Dunluce Castle smash stands like a row of awful enamel on a black sliver of rock that falls all the way down to the Atlantic Ocean. It is on cliffs bridged by a slender spine of rock with super perspectives in all guidelines. Peeping thru empty stone window frames beyond the seabirds circling under, it’s far tough not to bear in mind the stormy night in 1639 while the chefs tumbled to their deaths as the sea wolfed up the castle’s kitchens; or to imagine, over the wind and surf, the screaming of 1,three hundred sailors of the Spanish Armada as the ocean smashed the galley Girona to portions against the Port-Na Spaniagh cliffs on 26 October 1588, swallowing all however 9 souls (who had been obtained by way of leader Sorley Boy MacDonnell and sent to Scotland).
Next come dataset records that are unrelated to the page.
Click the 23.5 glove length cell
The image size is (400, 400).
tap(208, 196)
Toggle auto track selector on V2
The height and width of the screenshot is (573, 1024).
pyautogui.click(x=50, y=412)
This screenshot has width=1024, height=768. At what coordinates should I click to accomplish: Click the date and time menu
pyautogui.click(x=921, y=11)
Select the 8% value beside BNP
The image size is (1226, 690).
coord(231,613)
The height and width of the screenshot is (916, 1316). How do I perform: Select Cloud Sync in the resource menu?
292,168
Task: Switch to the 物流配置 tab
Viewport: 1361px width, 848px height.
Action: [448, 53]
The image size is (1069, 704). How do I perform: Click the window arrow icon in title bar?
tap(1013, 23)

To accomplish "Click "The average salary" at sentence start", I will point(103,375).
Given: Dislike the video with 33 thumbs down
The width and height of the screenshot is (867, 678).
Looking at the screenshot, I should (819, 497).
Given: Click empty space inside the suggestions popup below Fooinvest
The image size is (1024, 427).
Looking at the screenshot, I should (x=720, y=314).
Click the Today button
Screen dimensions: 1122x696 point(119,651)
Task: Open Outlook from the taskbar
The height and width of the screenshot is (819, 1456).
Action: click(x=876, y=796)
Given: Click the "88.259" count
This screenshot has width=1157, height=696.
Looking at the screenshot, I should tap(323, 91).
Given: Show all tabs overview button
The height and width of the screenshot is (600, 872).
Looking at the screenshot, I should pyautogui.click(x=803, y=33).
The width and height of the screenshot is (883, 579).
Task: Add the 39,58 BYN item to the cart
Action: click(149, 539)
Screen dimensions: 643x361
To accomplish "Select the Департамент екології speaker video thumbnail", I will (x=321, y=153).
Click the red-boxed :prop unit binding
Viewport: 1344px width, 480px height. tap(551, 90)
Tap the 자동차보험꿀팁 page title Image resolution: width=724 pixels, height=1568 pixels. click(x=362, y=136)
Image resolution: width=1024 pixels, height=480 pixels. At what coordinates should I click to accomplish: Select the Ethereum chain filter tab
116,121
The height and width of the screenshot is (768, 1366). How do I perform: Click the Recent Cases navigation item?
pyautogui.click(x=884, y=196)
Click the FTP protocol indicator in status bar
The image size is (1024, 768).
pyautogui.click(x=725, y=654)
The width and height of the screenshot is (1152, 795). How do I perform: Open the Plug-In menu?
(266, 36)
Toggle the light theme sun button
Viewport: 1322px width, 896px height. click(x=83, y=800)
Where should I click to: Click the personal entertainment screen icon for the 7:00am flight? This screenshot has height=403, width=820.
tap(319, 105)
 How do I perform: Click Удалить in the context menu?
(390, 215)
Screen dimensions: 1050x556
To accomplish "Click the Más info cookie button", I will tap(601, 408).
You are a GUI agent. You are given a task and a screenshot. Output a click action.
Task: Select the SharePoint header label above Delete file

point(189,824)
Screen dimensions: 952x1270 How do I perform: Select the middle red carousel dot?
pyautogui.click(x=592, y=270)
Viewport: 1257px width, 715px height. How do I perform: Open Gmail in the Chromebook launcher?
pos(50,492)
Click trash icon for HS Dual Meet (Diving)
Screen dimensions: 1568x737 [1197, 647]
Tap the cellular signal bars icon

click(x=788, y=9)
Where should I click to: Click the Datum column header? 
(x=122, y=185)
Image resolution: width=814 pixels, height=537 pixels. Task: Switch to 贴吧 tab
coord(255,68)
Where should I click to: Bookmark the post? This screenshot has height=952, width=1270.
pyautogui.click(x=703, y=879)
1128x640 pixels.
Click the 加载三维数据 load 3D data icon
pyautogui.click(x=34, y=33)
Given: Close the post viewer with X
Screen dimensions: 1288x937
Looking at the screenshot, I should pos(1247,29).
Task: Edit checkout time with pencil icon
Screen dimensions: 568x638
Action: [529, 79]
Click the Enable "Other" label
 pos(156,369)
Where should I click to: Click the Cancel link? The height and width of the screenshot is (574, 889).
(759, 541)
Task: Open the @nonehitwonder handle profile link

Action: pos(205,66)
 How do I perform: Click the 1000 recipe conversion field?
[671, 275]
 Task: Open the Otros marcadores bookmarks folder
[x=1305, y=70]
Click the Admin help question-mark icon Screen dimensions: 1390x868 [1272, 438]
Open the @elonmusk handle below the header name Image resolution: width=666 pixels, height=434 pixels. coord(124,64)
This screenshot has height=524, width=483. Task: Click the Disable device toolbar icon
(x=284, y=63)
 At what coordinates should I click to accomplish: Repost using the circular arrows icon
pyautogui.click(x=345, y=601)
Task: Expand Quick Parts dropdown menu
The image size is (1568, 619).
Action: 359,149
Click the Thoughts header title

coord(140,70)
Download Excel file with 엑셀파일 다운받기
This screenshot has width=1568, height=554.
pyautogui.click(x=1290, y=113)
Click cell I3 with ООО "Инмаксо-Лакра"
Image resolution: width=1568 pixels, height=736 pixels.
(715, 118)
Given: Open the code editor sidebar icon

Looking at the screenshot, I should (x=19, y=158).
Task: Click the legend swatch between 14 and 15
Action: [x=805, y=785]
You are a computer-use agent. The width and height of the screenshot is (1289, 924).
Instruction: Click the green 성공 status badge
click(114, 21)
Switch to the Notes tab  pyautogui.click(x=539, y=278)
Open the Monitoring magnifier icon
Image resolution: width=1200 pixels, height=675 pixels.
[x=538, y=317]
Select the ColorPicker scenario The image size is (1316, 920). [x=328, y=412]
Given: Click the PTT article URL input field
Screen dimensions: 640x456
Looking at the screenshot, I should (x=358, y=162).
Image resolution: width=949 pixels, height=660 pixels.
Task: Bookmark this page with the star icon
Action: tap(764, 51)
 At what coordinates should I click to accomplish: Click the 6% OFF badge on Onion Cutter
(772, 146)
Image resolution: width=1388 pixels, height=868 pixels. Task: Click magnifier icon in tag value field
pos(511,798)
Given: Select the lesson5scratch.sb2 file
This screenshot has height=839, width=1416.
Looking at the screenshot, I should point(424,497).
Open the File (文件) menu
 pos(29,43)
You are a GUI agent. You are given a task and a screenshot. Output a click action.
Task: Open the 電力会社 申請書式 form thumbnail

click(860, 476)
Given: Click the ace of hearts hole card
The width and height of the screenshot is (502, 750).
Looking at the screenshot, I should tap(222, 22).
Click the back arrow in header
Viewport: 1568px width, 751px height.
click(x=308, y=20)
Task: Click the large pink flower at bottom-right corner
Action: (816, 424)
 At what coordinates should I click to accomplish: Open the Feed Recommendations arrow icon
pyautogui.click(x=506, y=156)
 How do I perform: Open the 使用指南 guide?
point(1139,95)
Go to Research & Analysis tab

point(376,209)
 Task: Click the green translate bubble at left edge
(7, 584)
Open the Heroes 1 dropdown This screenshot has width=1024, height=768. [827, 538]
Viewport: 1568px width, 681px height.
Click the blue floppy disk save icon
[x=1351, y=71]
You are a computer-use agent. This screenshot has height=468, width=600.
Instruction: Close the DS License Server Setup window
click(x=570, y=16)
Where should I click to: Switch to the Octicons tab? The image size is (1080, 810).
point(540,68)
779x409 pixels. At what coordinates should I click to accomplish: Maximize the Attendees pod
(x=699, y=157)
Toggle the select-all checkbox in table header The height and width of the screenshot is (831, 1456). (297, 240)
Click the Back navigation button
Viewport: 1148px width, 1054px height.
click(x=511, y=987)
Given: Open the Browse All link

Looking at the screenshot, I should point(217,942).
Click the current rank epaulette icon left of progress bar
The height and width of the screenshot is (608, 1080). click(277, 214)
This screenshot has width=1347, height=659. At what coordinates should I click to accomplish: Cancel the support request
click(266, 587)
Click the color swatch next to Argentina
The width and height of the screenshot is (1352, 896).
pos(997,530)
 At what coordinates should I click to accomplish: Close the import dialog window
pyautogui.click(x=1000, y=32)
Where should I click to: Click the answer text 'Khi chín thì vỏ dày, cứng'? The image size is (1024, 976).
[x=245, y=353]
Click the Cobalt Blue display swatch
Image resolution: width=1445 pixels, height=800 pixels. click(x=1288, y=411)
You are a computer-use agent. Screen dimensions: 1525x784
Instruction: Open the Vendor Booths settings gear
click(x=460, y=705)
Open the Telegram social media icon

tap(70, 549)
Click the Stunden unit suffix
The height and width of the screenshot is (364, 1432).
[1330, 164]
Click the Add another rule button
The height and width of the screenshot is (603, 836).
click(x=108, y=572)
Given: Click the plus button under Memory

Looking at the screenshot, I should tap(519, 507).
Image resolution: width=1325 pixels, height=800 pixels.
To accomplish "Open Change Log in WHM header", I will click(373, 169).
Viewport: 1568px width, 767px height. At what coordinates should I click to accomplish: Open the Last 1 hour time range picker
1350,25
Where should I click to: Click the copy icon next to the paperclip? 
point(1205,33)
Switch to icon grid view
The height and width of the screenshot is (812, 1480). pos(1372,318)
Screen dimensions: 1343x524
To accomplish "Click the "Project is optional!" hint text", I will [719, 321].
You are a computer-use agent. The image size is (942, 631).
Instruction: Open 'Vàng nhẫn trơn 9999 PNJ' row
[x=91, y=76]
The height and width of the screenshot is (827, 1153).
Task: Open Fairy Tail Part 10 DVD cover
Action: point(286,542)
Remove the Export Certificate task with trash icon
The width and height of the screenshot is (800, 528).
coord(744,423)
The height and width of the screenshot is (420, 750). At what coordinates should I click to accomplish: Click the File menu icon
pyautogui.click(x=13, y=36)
One of the maximum lovely hostelries in Kent, the 14th-century Star, and Eagle in Goudhurst has long been haunted with the aid of a mysteriously invisible dog – a lot so that the owners no longer put guests in the precise room that it appears to inhabit. Previous occupants file hearing a canine whining, snuffling, and scratching at some stage in the night, preventing them from sound asleep. Strangely for a dog, it suggests little interest in the ground-ground pub or restaurant. However, we had it direct from the proprietors that it’s been quite a hassle in the upstairs rooms and that an array of puppy treats and rawhide chews have so far didn’t placate it.Image result for Spooky places to visit in the UK this Halloween: readers’ travel tips
The Prospect of Whitby in Wapping (built around 1520 close to the notorious Execution Dock) is said to be haunted with the aid of the ghosts of Mary Frith (AKA Moll Cutpurse) and the merciless Judge John Jeffreys. Frith was a larger-than-existence virago, crossdresser, pickpocket, and madame in seventeenth-century London and a play situation (The Roaring Girl). Jeffreys frequently drank inside the Prospect, which turned into his local; he died in 1689 while incarcerated at the nearby Tower of London after being recognized by a former sufferer in another Wapping pub. The Prospect became as soon as referred to as the Devil’s Tavern due to its grotesque popularity. There are exquisite views over the river, and a noose hangs out of doors, commemorating Jeffreys’ grisly deeds.
Caroline

The ruins of a vintage priory sit down close to the A41/M5 Junction 1 roundabout in West Bromwich. They are occupied using the ghost of a vintage nun. She offers herself as a hitchhiker and receives into the returned seats of vehicles. She says she is attempting to find her sister and asks to be pushed to the Heath Lane cemetery. Drivers say their vehicles without delay come to be very bloodless. When they look at their rearview, reflect, they can’t see her mirrored image. She lets out a shriek and vanishes. Drivers often revel in mechanical trouble on the roundabout. But it’s now not an excellent area to interrupt down.
Ranjeev Kumar

The stark silhouette of Winter’s Gibbet is an arresting diversion on the lonely climb from Elsdon to the summit of Steng Cross in Redesdale. An abandoned and windblown place these days, the course turned into once a busy move-border drove road. It was right here, in 1791, that William Winter’s corpse becomes left to rot in a gibbet cage following his execution, in conjunction with two woman accomplices, for the homicide of a nearby female, Margaret Crozier. Winter’s ghost is reputed to roam the moorland, ceaselessly tied to the location of his crime and the monument dedicated to his disgrace.